Préparer financièrement sa retraite n’a jamais été aussi complexe ni aussi solitaire. Comme La Presse le rapportait cette semaine, à peine 48 % des non-retraités canadiens bénéficient aujourd’hui d’un régime de retraite en milieu de travail, qu’il soit à prestations ou à cotisations déterminées, selon l’étude annuelle d’IG Gestion de patrimoine1. Pour une majorité de Canadiens, la retraite n’est donc plus un filet de sécurité collectif, mais un projet individuel à piloter sur plusieurs décennies, dans un contexte économique incertain.
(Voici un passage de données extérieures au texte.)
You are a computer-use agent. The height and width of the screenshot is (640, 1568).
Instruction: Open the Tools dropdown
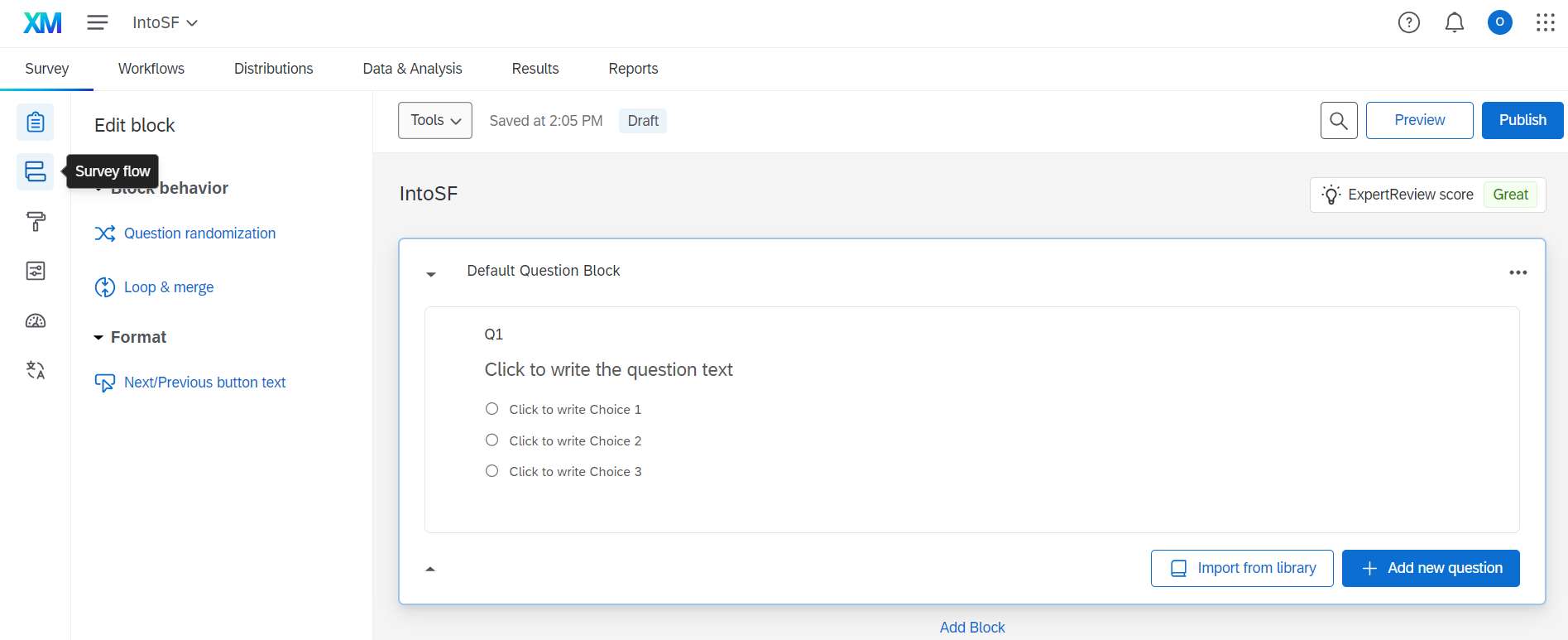click(434, 120)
C’est dans ce vide que l’intelligence artificielle s’impose de plus en plus comme une ressource potentielle. Des outils grand public comme ChatGPT, Gemini ou d’autres plateformes d’IA promettent de répondre à nos questions, de simuler des scénarios et de rendre enfin intelligibles des concepts financiers souvent opaques. Peut-on réellement s’appuyer sur ces technologies pour mieux préparer sa retraite ?
La réponse est........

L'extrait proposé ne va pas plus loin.